Berdamai dengan Memaafkan Orangtua Yang Bercerai


     Perceraian…

     Mungkin bukan lagi kata awam bagi kita. Mulai dari orang biasa sampai public figure nampak melakukan perceraian. Mungkin bagi mereka yang melakukan perceraian, hal itu adalah jalan terbaik bagi mereka, namun terkadang para orangtua mengesampingkan dampak yang terjadi kepada anak. Anak sering menjadi korban dari perceraian orangtuanya. Hal itu dapat dilihat melalui data yang dilansir dari KPAI bahwa anak yang menjadi korban perceraian semakin tahun menunjukkan angka yang semakin meningkat. Tercatat sepanjang tahun 2011-2016 sebanyak 4.294 pengaduan anak menjadi korban pengasuhan keluarga dan pengasuhan alternative. Angka tersebut berada di peringkat kedua setelah pelaporan kasus anak yang bermasalah dengan hukum.

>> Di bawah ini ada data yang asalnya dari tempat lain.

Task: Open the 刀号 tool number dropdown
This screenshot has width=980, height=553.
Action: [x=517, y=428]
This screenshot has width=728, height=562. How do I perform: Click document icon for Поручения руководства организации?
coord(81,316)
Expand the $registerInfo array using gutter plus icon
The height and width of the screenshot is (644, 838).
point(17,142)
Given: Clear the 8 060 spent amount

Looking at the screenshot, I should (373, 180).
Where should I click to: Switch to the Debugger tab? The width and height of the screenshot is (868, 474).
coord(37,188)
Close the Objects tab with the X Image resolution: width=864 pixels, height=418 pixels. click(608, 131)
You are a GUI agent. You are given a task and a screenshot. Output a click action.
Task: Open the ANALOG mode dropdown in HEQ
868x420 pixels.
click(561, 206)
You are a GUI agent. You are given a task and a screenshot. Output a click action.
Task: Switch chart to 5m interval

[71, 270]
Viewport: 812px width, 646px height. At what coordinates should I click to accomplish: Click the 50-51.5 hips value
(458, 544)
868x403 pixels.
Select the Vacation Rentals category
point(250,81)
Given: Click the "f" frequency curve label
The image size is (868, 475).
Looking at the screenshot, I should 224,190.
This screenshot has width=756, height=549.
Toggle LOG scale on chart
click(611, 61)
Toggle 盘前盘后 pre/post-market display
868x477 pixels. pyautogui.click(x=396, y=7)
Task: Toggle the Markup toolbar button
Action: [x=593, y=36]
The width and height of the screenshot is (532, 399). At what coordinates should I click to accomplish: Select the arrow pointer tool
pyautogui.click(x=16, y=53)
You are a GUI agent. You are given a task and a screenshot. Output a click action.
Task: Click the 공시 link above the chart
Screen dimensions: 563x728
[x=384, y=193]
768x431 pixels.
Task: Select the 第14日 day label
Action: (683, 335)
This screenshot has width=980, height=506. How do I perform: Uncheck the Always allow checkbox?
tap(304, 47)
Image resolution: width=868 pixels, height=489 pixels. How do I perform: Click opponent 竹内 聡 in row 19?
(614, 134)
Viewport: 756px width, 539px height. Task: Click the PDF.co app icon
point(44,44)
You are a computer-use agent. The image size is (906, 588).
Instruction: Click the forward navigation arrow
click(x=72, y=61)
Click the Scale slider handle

     Dampak-dampak negatif yang terjadi akibat perceraian bermacam-macam. Esmaeili, Yaacob, Juhari, dan Mansor (2011) mengemukakan bahwa anak-anak yang orangtuanya berkonflik akan memiliki masalah akademik dibandingkan anak-anak yang orangtuanya tidak berkonflik. Anak-anak yang orangtuanya berkonflik cenderung dua sampai tiga kali lebih besar dikeluarkan dari sekolah. Rich (2003) juga mengemukakan bahwa anak dari orangtua yang bercerai nenunjukkan masalah akademik, seperti memiliki nilai yang rendah dan penyesuaian diri remaja yang buruk, masalah depresi dan kecemasan, kurang memiliki tanggung jawab sosial, kurang kompeten dalam relasi, masalah kenakalan remaja seperti seks di usia dini, mengonsumsi obat-obatan terlarang dan tawuran, hingga memiliki harga diri rendah dan bergabung dengan kelompok antisosial.
       Anak dari keluarga yang bercerai sering menyalahkan kedua orangtuanya karena telah memutuskan untuk melakukan perceraian. Hal itu dikarenakan rasa sakit yang timbul akibat perceraian. Selain itu, anak juga terkadang menyalahkan dirinya dan menganggap dirinya sebagai penyebab perceraian orangtuanya.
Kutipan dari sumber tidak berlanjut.